For what it's worth my guess would be that this is an early war picture of trainees on a route march or, conceivably a pre war picture of TF troops on a route march at a summer camp in the summer of 1914 - of which large numbers exist.
The picture I use on my website is one example(bottom picture of a coy. resting on a march)
I agree with SS that troops actually deploying would have had ammunition pouches on.
The caption "Volunteers ready to be shipped to Belgium" does not really make much sense in itself does it? If the idea is that these were WARTIME volunteers (ie people who had signed up after the outbreak of war) - I should think the number of men who volunteered in 1914 with no previous service who made it to F&F in 1914 would be small. Of course at that point (pre conscription) I suppose "volunteer" applied to the entire British Army - but the sense of the caption / picture could be (tough to tell without the full context) "Volunteers [completing their training in preparation for being] ready to be shipped to Belgium" as opposed to "This is a picture of troops about to board a train/boat to Belgium"

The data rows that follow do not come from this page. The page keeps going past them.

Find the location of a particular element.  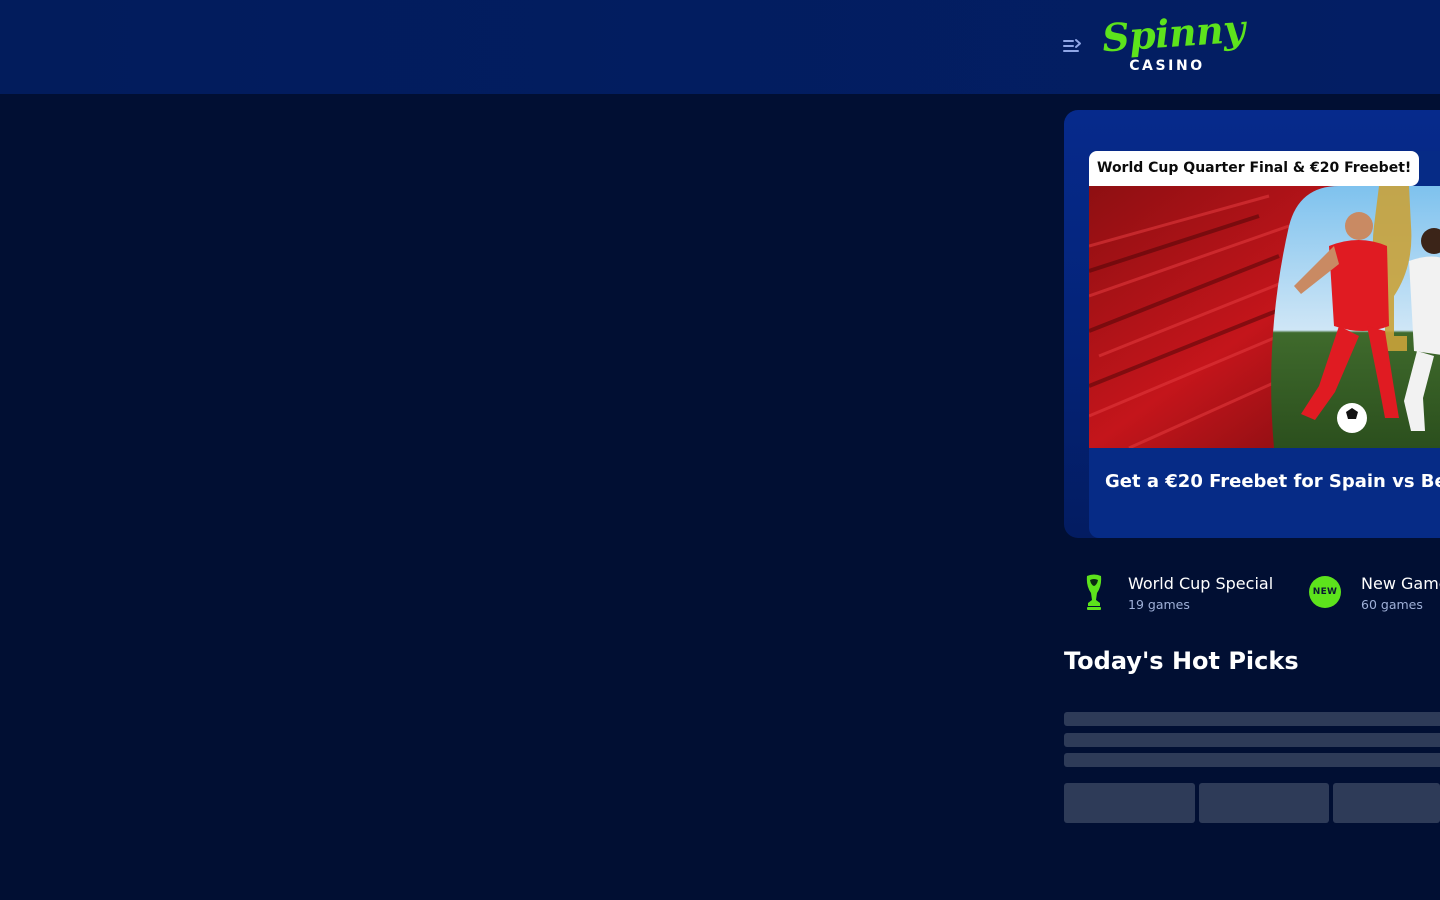

promo-title: Get a €20 Freebet for Spain vs Belgium is located at coordinates (1272, 482).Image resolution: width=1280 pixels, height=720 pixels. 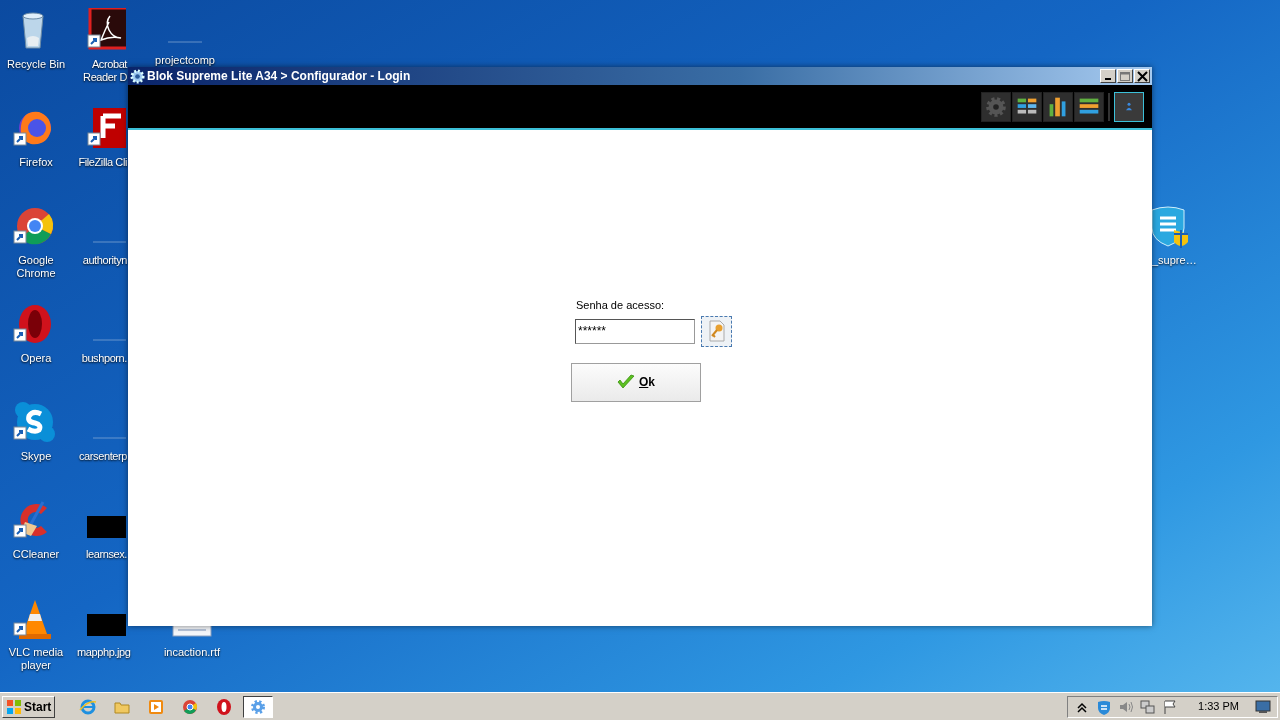 I want to click on taskbar-app-button, so click(x=258, y=706).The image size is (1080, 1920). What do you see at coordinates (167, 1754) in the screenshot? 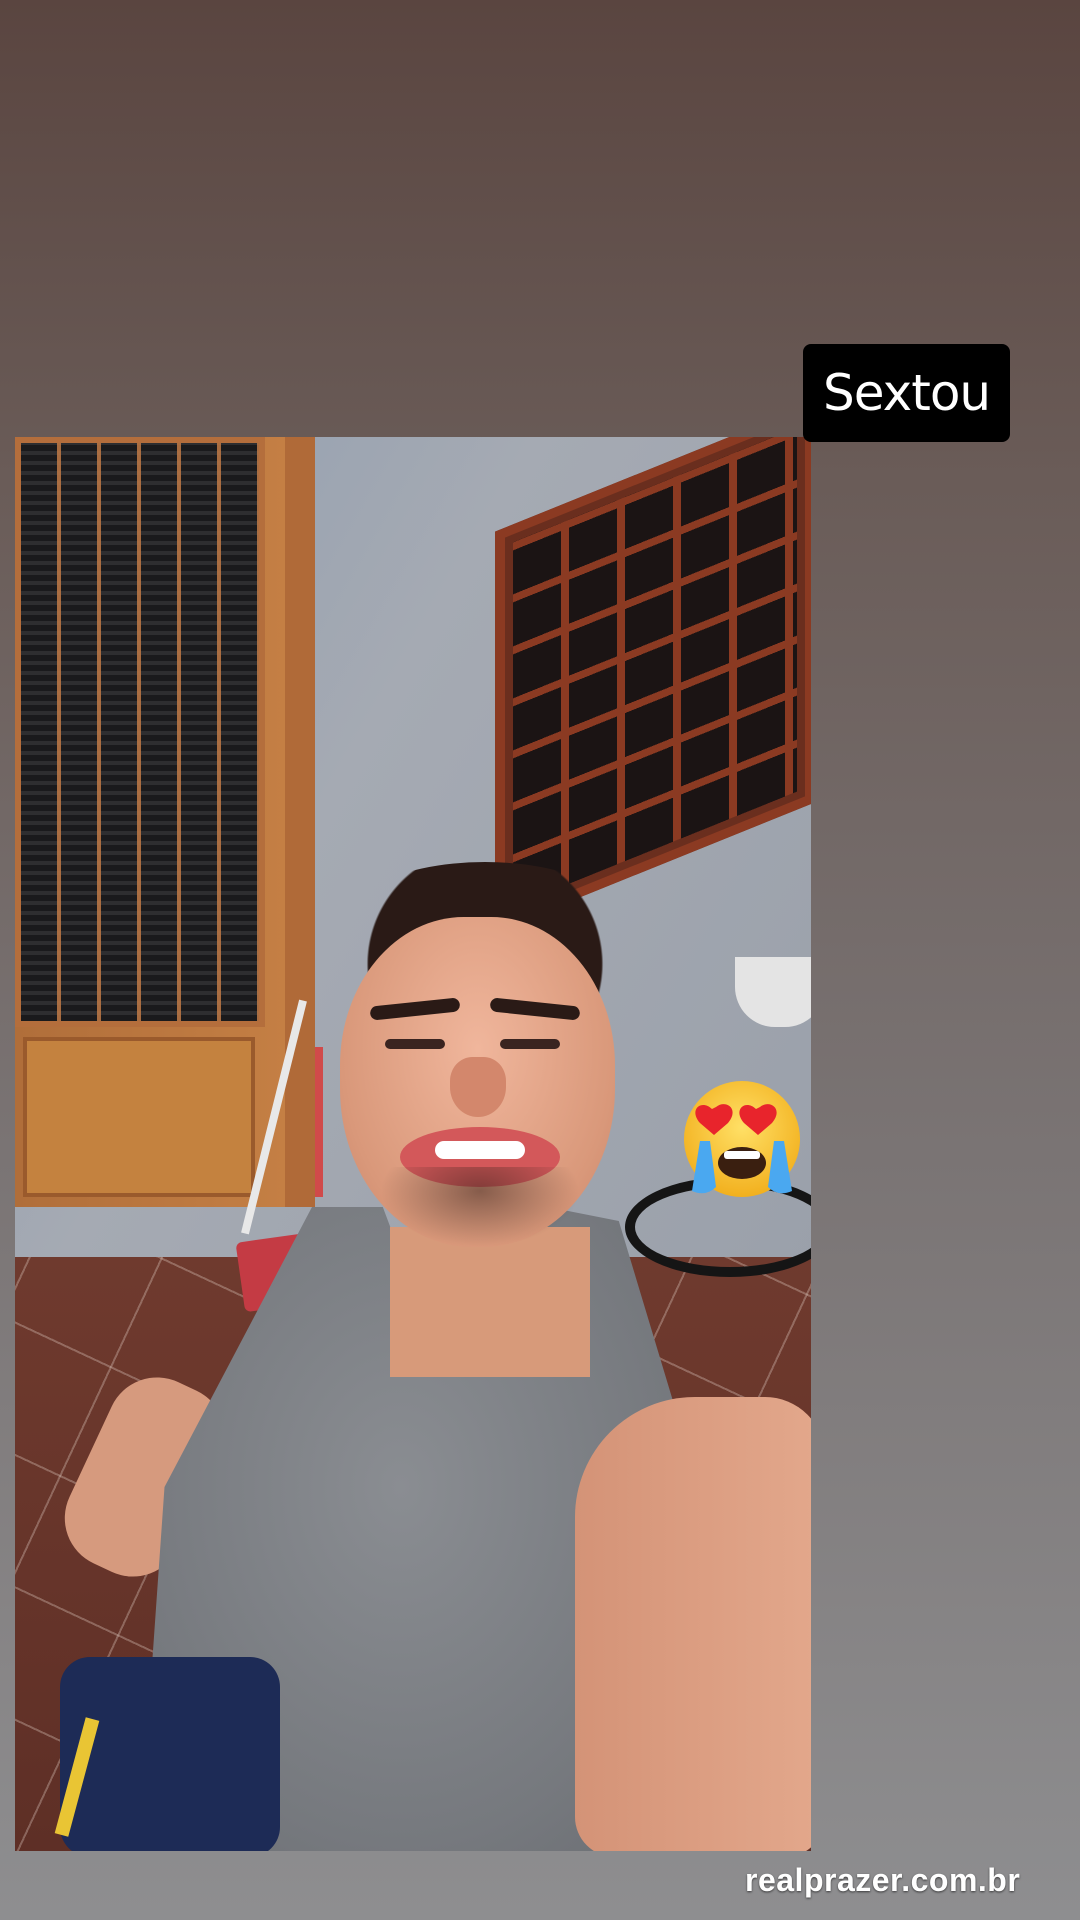
I see `person-shorts` at bounding box center [167, 1754].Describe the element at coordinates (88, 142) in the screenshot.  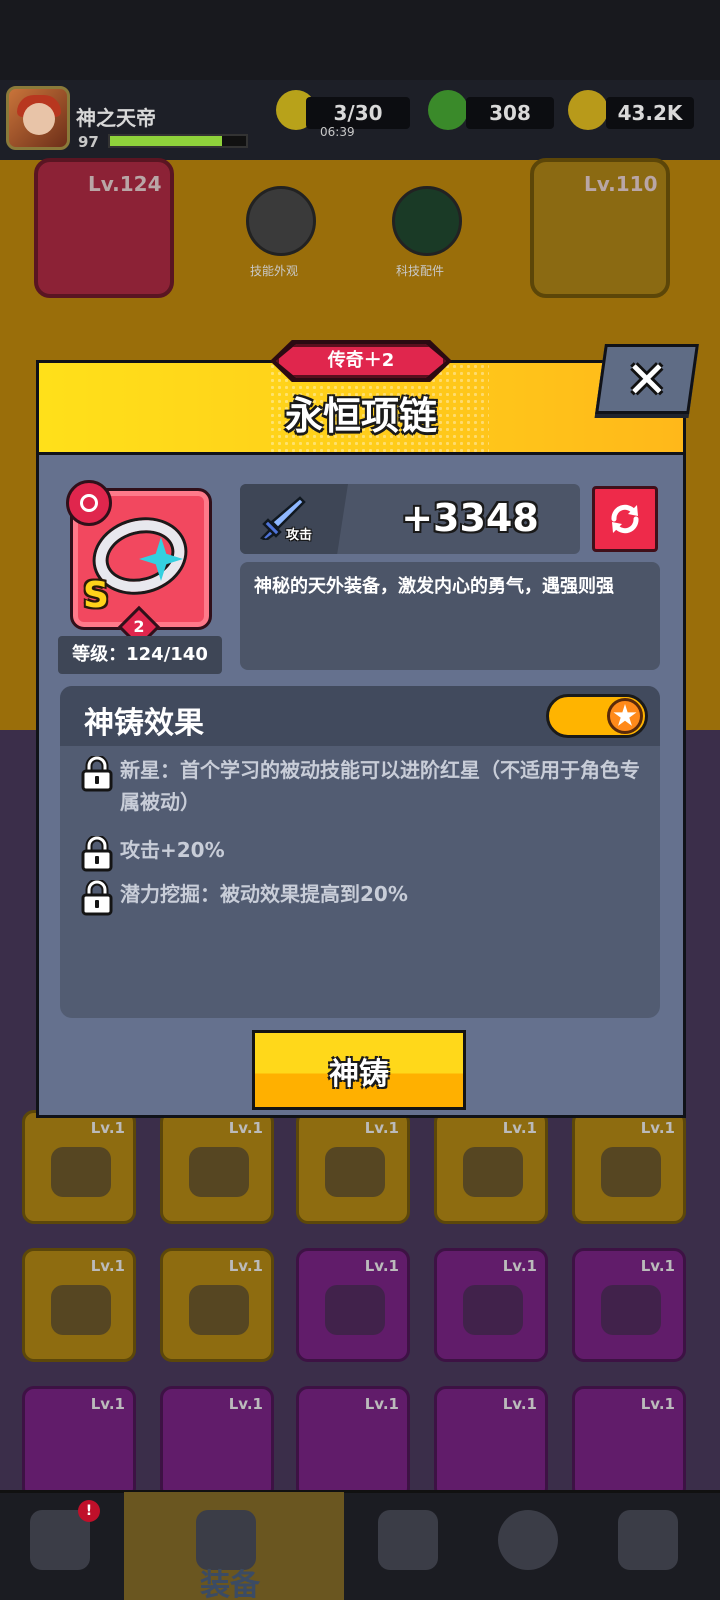
I see `player-level: 97` at that location.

My sense from the picture is that it is the former.
One additional piece of circumstantial evidence for this, in addition to the absence of ammunition pouches, is the presence of quite a large number of civillians (or at least men in civillian dress) I count perhaps eight?
More likely to be present in a break in a training march through local towns than in the actual execution of a deployment overseas I would have thought.